§ What is needed:
Beginning with the line that contains "Task: Click the", print each line to the end of the data exactly. Omit the pictures.
─── Records shown
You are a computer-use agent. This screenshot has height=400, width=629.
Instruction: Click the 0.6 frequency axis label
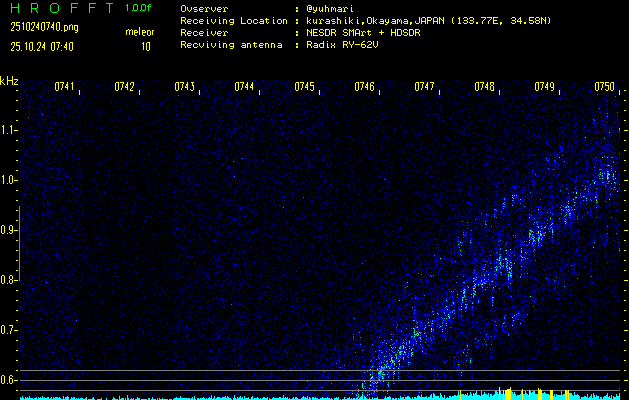point(9,380)
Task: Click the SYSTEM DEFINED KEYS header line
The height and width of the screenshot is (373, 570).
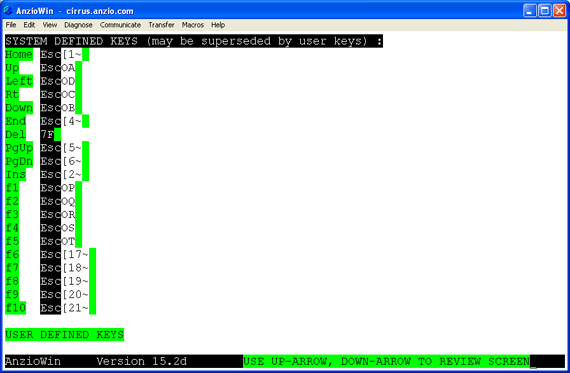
──────
§ Finished task:
Task: Click the SYSTEM DEFINED KEYS header line
The height and width of the screenshot is (373, 570).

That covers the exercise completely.